Closed KirstensGitHub closed 4 years ago

KirstensGitHub commented 5 years ago

Here, we are checking our sliding window plots. This involves checking the data to make sure the behavioral files have the correct information (Check 0, CHECK A), making sure our sliding windows average correctly over the data (Check B), and verifying that our timepoint-by-timepoint ttests correctly identify points when the timecourses are significantly different (CHECK C).

CHECKS:

FINDINGS / CHANGES:

KirstensGitHub commented 5 years ago

CHECK A1-A2: Novel Image Label, Code Check

novel_label_check.pdf


CHECK A3: Novel Image Label, Manual Check

exp1_16_0_novelTest_colored.xlsx exp2_33_4_novelTest_colored.xlsx


CHECK B Check our sliding window function, and check theoretical with toy dataset

sliding_window_check_2.pdf


CHECK C

Check significant difference plotting at each timepoint for sliding windows

timepoint_ttest_2-1.pdf

KirstensGitHub commented 5 years ago

previous sliding window function:

def apply_window(combo, window_length): ''' input: dataframe of behavioral data from an entire experiment output: dataframe of same shape where raw values have been replaced by rolling window mean '''

# select data from memory runs
data = combo[combo['Trial Type']=='Memory'][['Attention Level','Familiarity Rating','Trial','Subject','Run']]

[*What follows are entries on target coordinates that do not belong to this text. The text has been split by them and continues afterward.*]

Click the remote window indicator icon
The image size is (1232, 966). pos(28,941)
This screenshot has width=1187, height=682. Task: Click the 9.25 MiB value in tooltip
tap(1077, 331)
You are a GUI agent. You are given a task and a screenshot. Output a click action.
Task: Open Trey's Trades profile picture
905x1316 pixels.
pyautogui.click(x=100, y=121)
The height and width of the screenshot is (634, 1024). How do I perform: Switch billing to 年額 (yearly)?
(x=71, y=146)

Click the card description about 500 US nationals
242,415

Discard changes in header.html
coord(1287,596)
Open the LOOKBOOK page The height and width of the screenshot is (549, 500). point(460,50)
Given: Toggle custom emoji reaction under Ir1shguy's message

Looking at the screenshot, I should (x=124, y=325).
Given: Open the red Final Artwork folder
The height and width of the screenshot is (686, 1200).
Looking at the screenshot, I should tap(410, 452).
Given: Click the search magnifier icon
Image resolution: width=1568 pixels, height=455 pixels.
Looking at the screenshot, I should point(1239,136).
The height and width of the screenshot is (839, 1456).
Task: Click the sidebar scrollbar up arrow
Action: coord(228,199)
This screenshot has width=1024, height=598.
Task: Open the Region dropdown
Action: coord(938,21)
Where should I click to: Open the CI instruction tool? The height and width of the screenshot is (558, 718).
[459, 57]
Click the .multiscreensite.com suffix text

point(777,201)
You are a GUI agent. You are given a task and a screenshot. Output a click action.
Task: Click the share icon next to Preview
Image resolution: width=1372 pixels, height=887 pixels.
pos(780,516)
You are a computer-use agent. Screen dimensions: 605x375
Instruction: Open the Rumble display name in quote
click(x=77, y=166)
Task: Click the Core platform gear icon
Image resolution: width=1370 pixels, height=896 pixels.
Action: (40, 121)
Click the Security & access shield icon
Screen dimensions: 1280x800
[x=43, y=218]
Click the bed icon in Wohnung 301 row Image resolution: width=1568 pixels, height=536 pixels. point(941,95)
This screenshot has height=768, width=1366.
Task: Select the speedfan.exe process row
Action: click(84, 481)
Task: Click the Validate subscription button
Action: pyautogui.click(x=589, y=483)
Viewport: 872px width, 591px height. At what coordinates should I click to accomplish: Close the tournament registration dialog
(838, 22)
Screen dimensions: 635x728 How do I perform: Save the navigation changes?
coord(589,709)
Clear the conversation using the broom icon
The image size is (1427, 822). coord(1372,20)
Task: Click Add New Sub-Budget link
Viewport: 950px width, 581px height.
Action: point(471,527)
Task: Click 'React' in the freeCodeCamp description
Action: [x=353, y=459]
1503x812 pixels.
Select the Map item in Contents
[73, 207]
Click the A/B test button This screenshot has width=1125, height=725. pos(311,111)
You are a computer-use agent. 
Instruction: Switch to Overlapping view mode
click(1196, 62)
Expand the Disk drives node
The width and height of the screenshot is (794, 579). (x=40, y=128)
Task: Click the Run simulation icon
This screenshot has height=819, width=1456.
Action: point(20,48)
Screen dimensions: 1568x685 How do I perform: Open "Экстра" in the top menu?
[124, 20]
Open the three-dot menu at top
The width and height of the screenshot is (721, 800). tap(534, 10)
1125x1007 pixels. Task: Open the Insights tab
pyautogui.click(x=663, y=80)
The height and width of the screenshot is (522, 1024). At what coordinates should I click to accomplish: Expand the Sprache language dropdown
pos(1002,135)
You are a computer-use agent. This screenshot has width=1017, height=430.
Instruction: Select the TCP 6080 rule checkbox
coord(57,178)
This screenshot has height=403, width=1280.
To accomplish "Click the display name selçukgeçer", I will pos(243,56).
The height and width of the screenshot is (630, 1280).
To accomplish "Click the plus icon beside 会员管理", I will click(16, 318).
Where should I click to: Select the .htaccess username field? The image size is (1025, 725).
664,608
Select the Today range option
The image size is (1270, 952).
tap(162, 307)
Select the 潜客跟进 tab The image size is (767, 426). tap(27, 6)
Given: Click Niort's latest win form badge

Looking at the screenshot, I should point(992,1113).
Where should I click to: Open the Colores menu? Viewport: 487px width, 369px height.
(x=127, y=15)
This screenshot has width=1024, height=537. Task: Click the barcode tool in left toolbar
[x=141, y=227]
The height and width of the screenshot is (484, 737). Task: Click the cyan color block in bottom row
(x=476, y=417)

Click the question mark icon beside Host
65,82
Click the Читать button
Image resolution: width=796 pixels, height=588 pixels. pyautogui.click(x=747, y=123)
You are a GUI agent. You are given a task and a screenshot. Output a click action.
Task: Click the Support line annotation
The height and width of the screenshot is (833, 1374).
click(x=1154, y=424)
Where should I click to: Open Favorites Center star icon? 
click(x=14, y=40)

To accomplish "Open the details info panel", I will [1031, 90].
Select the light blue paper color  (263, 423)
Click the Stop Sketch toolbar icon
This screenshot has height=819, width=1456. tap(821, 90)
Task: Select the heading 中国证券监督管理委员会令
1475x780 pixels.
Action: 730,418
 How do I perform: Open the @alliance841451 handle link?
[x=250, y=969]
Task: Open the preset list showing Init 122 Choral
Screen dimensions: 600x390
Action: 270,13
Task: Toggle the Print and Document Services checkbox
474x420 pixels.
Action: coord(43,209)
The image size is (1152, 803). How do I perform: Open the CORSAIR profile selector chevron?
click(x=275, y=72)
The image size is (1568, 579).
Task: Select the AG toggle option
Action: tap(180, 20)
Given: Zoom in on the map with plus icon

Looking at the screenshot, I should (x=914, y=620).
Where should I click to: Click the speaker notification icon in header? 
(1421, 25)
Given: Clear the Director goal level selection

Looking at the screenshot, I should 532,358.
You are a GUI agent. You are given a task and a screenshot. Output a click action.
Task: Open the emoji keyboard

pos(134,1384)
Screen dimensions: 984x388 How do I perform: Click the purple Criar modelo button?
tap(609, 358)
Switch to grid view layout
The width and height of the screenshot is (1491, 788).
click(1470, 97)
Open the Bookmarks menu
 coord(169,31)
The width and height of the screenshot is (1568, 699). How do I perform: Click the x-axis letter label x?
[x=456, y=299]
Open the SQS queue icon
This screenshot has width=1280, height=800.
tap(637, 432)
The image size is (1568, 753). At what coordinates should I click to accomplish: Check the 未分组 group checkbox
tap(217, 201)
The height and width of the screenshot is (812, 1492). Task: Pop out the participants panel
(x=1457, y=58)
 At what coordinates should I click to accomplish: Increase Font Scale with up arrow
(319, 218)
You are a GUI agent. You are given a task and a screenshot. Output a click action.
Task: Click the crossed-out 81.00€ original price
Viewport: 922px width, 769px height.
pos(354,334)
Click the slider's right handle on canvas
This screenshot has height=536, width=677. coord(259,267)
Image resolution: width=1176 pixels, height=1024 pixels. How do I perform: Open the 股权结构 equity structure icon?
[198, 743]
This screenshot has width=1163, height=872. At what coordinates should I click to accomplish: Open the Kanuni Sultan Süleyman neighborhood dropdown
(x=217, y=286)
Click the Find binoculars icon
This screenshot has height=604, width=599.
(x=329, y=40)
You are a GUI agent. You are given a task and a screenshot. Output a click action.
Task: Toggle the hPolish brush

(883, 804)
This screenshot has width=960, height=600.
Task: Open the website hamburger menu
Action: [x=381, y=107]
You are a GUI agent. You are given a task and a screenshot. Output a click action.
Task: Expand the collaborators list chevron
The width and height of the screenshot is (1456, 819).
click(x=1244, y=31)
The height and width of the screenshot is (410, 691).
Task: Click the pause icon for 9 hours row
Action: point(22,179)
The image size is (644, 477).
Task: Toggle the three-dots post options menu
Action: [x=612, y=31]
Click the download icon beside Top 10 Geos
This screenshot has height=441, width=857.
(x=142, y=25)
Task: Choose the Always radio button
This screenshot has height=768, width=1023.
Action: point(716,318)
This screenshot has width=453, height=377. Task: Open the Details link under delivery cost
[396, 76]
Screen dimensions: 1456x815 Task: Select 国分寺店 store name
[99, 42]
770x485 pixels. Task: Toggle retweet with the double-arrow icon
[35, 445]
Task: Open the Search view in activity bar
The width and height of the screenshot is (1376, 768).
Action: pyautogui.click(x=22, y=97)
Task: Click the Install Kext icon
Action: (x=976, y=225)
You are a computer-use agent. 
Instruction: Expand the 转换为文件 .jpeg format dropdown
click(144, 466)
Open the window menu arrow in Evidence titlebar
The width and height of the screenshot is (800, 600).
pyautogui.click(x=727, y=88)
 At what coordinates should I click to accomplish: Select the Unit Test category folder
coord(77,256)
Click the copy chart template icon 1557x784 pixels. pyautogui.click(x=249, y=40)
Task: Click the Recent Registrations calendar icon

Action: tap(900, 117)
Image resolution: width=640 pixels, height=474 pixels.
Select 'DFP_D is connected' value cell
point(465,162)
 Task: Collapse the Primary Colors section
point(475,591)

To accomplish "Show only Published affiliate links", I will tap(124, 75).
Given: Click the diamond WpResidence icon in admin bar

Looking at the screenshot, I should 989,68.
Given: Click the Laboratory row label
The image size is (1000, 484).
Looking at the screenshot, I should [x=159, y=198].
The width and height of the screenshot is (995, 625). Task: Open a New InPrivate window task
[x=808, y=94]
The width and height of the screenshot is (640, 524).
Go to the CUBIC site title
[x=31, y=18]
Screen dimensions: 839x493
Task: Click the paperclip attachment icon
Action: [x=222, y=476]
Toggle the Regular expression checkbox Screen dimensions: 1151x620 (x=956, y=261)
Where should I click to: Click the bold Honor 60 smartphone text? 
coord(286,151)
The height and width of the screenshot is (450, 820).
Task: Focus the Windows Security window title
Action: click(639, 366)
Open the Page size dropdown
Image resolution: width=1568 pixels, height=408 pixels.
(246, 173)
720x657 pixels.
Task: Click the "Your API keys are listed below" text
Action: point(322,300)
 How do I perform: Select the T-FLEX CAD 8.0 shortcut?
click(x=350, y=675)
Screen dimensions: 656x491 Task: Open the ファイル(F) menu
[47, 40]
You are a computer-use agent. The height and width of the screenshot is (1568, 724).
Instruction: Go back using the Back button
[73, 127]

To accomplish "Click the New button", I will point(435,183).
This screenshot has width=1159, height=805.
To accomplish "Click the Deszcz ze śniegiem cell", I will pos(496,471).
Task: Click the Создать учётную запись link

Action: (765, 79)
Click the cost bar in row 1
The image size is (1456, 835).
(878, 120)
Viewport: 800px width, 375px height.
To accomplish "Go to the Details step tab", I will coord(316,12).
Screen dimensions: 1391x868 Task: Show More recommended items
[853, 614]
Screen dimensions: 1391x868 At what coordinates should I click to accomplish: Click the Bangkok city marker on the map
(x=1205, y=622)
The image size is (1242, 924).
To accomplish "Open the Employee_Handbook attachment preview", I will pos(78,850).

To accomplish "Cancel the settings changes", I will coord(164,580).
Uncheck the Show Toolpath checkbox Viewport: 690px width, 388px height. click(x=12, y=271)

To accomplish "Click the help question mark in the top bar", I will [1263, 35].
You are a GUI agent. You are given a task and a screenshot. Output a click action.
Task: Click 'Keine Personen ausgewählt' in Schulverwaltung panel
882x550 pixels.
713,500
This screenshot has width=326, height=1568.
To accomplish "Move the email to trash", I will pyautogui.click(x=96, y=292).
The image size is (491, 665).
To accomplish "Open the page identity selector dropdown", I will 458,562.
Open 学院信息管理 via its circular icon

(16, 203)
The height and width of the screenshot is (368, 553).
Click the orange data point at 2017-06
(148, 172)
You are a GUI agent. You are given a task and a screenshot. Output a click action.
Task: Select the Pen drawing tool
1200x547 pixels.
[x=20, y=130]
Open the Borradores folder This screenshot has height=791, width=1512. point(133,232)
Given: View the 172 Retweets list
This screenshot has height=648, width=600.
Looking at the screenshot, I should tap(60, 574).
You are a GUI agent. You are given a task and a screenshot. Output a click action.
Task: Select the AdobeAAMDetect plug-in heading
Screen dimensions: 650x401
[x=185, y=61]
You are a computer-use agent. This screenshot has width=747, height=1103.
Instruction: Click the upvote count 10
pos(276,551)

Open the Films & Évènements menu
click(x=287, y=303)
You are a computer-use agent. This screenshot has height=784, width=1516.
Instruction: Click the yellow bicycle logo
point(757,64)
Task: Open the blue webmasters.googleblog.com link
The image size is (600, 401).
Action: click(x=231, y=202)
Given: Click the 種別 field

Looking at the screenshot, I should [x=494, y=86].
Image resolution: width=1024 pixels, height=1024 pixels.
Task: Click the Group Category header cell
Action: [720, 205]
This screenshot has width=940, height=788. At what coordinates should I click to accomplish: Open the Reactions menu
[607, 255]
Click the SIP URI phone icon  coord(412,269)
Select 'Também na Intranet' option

# re-structure the data - each row is a trial, each column is an attn level
df = data.pivot_table(index=['Subject','Run','Trial'], columns='Attention Level', values='Familiarity Rating')

# apply rolling window, for each run in each subject
window_data = df.groupby(['Subject','Run']).apply(lambda x: x.rolling(window_length, min_periods=1, center=True).mean())

return(window_data)

updated window function:

`def apply_window(combo, window_length): ''' input: dataframe of behavioral data from an entire experiment output: dataframe of same shape where raw values have been replaced by rolling window mean '''

# select data from memory runs
data = combo[combo['Trial Type']=='Memory'][['Attention Level','Familiarity 
Rating','Trial','Subject','Run']]

# re-structure the data - each row is a trial, each column is an attn level
df = data.pivot_table(index=['Subject', 'Trial'], columns='Attention Level', values='Familiarity Rating')

# apply rolling window, for each run in each subject
window_data = df.groupby(['Subject']).apply(lambda x: x.rolling(window_length, min_periods=1, center=True).mean())

return(window_data)`
KirstensGitHub commented 5 years ago

CHECK D

plots showing timecourses and violins together, for visual comparison: Screen Shot 2019-09-13 at 3 17 01 PM

KirstensGitHub commented 5 years ago

CHECK D Numerical comparisons of means from sliding windows and raw data


Here I calculate the mean familiarity ratings from the raw data, as well as the mean familiarity from the timeseries data with sliding windows of sizes 1, 5, and 20.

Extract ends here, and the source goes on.